# Work to do
Write out every line from the first one down to the line containing "(1188, 1101)", both included, without changing a character.

──────── Task inputs ────────

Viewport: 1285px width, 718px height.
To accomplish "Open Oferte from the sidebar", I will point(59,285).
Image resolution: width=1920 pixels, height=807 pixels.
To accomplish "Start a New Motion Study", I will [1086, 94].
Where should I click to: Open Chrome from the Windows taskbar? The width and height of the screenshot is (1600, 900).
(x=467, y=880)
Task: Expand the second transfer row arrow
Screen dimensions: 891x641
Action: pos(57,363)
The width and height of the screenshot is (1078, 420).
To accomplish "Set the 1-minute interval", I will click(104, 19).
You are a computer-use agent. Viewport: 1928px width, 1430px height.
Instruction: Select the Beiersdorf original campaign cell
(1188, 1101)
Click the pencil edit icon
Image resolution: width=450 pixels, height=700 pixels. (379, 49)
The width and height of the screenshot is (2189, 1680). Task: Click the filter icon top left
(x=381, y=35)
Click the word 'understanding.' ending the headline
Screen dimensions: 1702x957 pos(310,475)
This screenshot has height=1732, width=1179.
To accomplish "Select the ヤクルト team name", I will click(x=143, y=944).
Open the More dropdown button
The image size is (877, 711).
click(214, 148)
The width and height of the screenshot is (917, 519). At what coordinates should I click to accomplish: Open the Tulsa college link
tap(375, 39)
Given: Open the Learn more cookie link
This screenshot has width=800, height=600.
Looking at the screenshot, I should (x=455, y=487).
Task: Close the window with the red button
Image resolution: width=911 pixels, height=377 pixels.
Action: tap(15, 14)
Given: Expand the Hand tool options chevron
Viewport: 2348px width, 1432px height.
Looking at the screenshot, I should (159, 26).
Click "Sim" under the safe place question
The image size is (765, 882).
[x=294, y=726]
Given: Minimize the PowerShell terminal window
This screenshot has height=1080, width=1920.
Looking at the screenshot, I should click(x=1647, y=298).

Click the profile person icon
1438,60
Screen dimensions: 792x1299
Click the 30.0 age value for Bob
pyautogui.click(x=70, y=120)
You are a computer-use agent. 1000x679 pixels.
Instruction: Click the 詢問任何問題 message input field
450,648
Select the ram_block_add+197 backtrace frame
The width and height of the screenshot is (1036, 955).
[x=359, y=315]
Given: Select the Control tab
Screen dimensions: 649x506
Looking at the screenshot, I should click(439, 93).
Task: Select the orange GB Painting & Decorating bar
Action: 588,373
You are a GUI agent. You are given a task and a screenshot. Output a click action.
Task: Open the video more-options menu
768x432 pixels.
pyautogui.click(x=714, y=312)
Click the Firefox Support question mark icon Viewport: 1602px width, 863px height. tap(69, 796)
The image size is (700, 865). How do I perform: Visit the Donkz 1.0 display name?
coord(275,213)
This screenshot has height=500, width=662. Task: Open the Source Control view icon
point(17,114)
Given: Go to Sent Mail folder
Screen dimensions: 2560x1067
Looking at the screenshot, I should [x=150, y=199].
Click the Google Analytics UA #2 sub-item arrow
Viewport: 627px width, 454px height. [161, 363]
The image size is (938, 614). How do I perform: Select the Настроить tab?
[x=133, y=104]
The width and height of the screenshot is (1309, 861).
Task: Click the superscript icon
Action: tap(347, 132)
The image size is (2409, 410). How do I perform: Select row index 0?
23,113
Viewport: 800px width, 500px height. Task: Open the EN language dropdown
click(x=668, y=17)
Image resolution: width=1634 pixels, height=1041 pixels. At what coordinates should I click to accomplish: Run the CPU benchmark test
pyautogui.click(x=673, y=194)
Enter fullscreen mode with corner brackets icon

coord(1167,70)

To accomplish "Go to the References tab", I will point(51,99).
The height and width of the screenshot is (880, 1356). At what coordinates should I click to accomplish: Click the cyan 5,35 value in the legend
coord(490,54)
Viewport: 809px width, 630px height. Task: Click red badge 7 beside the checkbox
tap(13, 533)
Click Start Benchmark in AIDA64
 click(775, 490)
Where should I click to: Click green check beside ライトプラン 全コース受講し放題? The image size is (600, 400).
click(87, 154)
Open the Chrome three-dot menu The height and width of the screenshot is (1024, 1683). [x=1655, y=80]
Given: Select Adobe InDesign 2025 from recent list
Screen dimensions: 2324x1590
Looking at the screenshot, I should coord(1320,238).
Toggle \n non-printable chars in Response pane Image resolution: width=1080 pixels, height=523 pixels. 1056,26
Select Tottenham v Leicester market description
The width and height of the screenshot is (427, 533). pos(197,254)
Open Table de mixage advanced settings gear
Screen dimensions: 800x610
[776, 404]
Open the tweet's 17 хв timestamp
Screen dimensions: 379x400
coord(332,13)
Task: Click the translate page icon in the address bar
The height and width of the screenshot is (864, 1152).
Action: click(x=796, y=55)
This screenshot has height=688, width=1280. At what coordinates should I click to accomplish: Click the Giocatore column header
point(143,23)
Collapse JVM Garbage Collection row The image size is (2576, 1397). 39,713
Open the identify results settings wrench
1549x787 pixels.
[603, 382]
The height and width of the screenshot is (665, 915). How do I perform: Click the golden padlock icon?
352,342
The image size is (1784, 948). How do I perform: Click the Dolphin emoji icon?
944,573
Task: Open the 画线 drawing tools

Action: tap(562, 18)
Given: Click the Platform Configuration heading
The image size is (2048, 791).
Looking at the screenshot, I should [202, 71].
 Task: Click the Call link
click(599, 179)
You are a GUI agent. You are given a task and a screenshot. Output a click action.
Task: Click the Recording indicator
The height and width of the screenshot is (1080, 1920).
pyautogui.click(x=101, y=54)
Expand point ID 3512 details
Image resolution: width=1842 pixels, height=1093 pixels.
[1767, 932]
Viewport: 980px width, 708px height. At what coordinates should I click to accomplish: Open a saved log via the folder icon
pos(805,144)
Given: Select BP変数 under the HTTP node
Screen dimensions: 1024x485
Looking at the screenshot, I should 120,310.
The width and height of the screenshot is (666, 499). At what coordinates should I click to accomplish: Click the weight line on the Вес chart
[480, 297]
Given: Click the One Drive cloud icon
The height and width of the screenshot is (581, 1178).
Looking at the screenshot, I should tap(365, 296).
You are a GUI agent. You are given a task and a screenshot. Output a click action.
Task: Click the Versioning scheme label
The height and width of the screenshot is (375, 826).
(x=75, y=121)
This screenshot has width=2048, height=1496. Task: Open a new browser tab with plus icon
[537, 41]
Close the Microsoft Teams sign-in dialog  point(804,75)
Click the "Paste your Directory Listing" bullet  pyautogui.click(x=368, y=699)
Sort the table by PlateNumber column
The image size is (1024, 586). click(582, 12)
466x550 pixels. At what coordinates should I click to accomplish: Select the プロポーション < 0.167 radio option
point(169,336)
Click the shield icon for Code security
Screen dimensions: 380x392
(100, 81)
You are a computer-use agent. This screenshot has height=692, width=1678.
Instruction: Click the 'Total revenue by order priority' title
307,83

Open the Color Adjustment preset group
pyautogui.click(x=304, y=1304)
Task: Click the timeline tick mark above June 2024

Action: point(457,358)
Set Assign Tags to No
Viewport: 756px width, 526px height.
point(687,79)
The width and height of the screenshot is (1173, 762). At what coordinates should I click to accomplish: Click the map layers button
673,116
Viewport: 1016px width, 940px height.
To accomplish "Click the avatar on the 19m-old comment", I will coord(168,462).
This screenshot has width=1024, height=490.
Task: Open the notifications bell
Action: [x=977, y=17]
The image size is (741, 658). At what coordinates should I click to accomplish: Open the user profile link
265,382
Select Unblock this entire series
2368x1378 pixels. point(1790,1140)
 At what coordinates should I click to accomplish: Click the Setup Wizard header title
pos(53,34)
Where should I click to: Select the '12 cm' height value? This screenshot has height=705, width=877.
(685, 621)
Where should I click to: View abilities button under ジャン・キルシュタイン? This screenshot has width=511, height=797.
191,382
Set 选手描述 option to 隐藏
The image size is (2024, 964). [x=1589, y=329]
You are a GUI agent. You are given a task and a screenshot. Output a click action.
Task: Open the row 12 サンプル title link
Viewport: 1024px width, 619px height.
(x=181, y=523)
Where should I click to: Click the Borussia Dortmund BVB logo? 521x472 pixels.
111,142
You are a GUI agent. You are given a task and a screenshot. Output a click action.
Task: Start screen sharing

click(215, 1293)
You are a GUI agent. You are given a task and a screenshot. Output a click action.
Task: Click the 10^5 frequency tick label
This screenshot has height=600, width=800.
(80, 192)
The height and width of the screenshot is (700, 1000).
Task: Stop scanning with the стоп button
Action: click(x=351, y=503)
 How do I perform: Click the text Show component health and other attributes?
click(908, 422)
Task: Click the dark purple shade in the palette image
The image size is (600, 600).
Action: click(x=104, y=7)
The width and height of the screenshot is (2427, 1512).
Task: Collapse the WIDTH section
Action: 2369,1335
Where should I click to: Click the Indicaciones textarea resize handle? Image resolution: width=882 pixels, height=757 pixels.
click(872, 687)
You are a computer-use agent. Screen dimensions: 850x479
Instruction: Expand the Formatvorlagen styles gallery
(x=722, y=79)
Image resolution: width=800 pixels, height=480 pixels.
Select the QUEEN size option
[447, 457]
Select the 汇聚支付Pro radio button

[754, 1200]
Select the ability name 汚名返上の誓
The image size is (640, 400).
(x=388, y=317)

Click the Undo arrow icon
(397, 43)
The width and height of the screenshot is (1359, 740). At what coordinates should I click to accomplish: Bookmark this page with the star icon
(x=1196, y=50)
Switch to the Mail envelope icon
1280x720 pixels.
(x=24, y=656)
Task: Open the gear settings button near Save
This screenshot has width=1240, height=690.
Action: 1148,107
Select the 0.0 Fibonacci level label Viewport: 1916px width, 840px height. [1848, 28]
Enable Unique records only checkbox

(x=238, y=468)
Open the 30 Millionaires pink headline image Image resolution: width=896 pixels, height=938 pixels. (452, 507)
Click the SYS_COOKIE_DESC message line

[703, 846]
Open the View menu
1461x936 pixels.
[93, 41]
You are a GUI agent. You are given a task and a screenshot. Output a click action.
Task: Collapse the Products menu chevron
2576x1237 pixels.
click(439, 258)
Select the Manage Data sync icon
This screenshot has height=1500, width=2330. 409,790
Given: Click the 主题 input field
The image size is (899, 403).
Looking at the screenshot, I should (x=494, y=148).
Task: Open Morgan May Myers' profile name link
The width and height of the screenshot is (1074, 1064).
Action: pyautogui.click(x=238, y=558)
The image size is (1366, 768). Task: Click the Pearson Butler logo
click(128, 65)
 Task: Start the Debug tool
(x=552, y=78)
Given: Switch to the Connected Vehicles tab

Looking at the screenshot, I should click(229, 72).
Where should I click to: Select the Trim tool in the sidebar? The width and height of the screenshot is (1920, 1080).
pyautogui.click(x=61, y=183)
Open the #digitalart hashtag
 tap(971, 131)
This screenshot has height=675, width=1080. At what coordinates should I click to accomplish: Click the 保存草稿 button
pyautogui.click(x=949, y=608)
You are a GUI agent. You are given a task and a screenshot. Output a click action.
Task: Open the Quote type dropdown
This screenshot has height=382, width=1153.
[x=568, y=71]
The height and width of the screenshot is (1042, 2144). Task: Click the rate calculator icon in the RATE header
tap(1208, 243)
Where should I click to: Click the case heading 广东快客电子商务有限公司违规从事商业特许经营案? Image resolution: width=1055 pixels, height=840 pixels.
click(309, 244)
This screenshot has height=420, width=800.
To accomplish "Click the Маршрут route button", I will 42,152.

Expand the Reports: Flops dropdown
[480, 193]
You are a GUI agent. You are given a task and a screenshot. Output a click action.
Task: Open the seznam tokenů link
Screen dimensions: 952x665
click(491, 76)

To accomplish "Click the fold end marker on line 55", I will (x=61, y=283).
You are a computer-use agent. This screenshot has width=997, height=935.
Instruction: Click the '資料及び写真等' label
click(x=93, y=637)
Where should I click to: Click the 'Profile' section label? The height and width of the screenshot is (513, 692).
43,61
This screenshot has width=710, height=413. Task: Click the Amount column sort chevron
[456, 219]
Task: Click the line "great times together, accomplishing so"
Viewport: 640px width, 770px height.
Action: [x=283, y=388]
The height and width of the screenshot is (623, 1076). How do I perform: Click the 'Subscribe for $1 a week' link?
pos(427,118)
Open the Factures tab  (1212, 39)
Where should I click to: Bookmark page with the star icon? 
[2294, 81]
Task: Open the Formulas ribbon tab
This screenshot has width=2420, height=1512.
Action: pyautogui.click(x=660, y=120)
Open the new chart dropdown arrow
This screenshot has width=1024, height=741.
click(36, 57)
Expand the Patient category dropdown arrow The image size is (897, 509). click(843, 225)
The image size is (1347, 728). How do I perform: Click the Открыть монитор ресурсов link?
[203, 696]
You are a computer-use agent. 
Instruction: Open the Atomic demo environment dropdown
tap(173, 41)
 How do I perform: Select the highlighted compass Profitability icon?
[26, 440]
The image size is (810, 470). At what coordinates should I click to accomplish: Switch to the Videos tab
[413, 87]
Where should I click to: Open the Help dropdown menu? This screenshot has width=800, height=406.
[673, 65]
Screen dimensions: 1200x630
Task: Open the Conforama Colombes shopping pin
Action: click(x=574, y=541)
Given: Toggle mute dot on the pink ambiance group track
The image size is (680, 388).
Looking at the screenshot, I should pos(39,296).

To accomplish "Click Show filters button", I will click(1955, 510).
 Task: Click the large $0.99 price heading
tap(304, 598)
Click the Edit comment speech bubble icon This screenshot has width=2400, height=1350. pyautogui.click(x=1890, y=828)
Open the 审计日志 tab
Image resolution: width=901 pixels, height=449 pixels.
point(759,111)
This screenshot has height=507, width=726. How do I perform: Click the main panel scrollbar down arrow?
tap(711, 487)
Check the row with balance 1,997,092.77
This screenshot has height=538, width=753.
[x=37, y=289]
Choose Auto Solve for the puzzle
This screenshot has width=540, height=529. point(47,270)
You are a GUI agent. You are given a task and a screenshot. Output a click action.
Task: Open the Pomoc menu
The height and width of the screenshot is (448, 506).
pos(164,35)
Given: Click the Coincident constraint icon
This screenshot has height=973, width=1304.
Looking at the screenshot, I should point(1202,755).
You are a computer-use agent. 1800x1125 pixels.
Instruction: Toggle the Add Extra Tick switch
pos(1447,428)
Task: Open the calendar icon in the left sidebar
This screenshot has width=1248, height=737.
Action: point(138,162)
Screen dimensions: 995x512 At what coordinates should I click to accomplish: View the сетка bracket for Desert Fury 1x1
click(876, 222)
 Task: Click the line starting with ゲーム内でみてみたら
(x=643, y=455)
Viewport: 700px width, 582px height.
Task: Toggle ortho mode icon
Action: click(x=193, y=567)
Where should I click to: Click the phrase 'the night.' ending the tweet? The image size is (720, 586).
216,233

────────

# Reply
Viewport: 1285px width, 718px height.
To accomplish "Open Oferte from the sidebar", I will point(59,285).
Image resolution: width=1920 pixels, height=807 pixels.
To accomplish "Start a New Motion Study", I will [1086, 94].
Where should I click to: Open Chrome from the Windows taskbar? The width and height of the screenshot is (1600, 900).
(x=467, y=880)
Task: Expand the second transfer row arrow
Screen dimensions: 891x641
Action: pos(57,363)
The width and height of the screenshot is (1078, 420).
To accomplish "Set the 1-minute interval", I will click(104, 19).
You are a computer-use agent. Viewport: 1928px width, 1430px height.
Instruction: Select the Beiersdorf original campaign cell
(1188, 1101)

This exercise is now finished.